- [WHAT THE TASK REQUIRES]:
If "height" shows up in a line of the material, return that line.

- [SUPPLIED INFORMATION]:

#####

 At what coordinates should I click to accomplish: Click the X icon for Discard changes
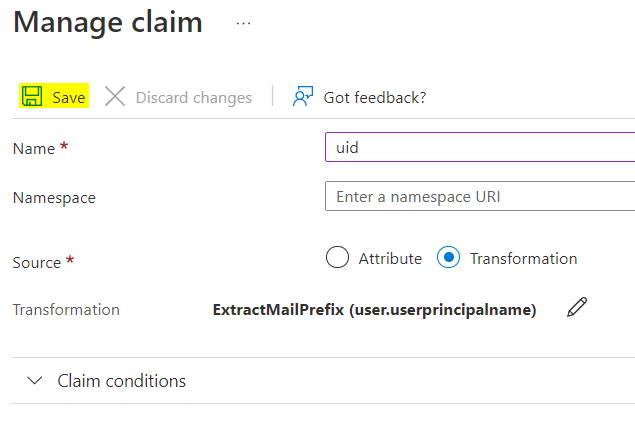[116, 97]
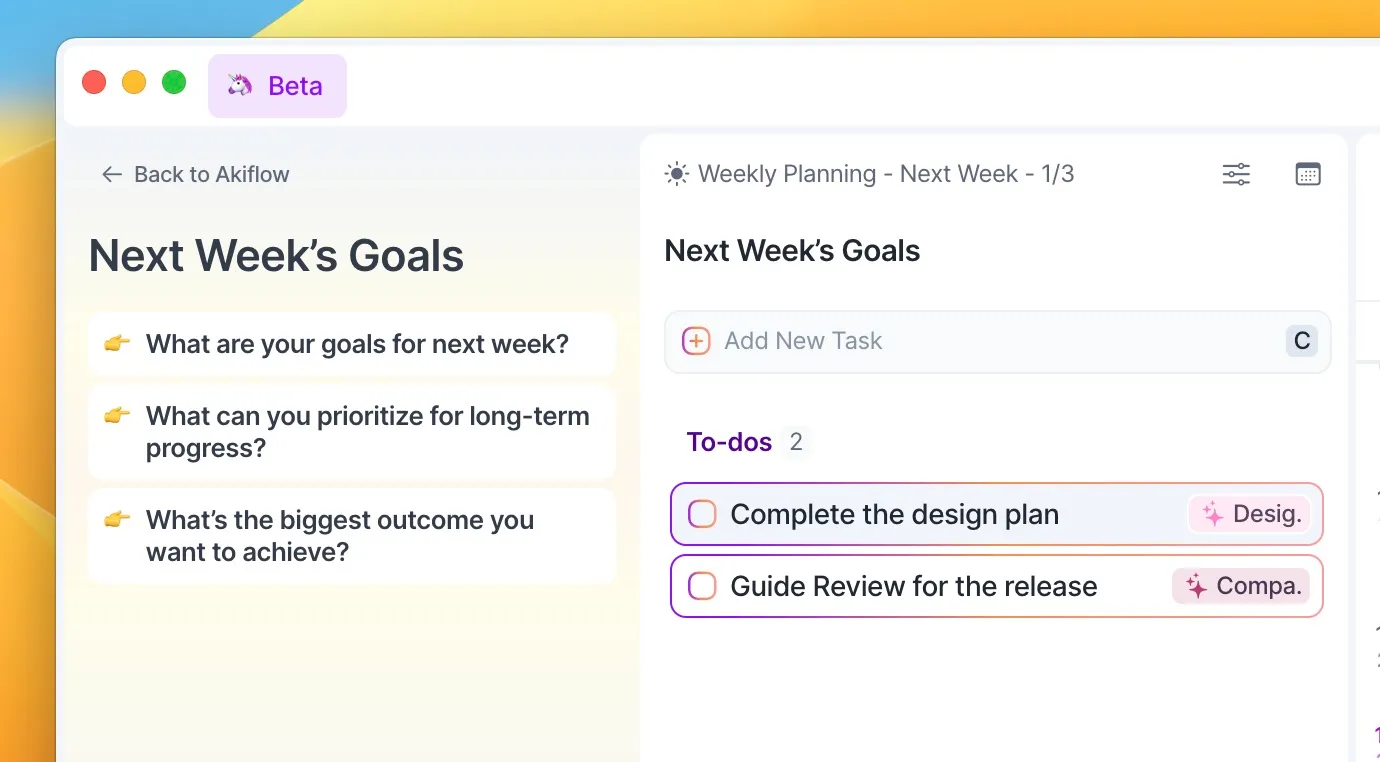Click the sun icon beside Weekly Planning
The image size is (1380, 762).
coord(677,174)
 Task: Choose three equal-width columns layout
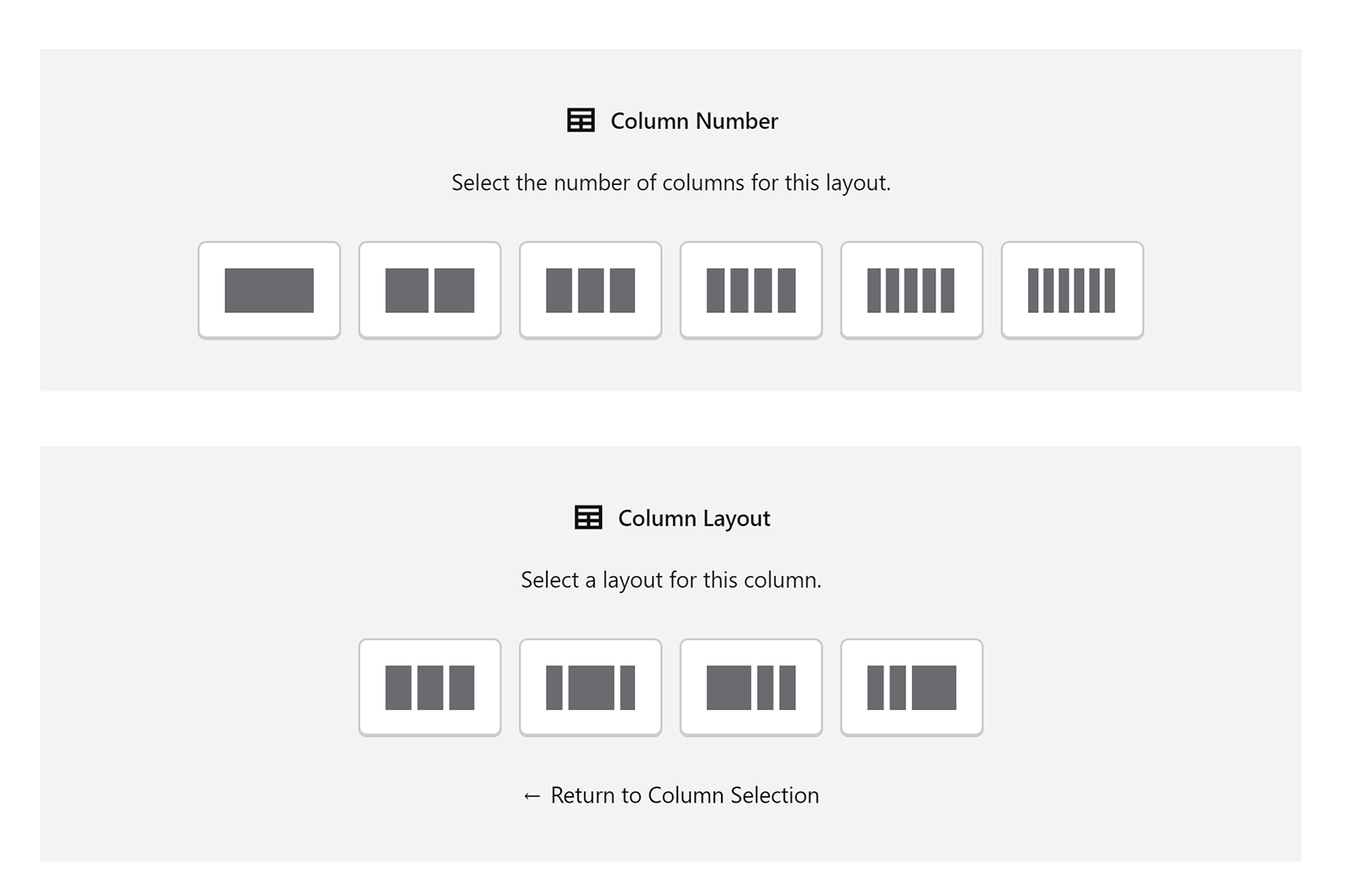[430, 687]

#####

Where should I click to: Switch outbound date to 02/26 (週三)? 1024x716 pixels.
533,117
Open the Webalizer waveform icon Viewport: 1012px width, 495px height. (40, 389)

#####

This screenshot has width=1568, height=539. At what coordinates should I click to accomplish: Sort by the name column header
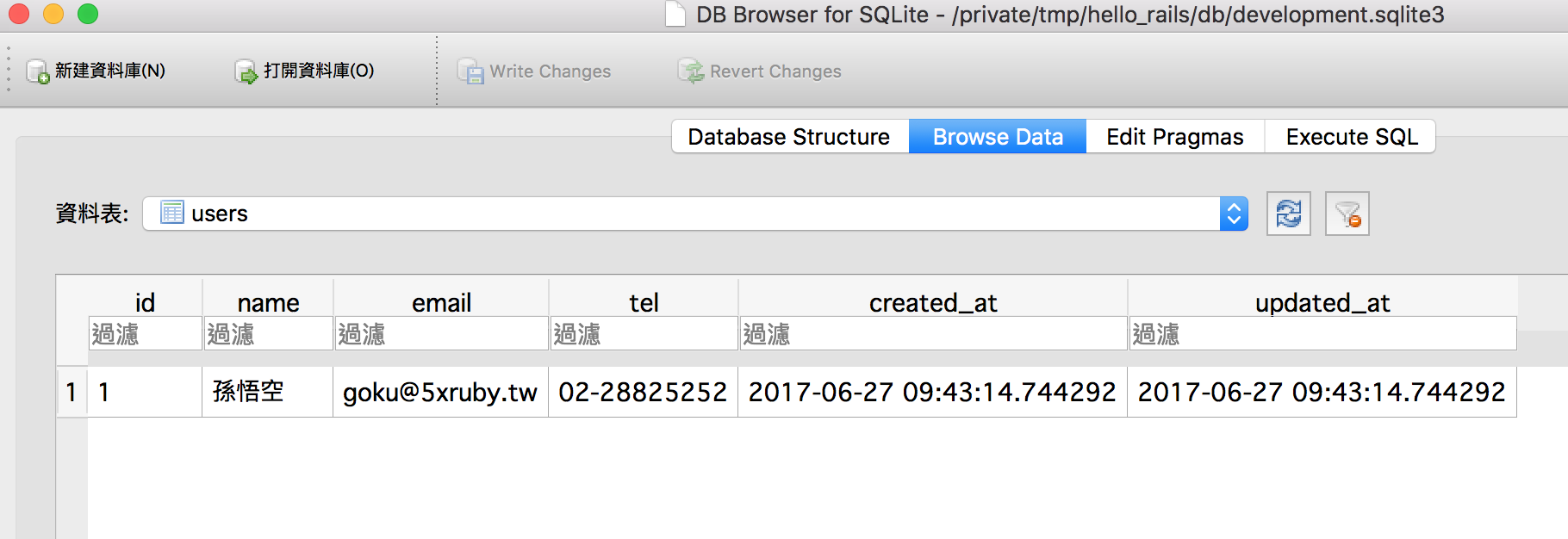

#####

- [ANSWER SECTION]:
Open the Webalizer waveform icon Viewport: 1012px width, 495px height. (40, 389)
This screenshot has width=1568, height=539. At what coordinates should I click to accomplish: Sort by the name column header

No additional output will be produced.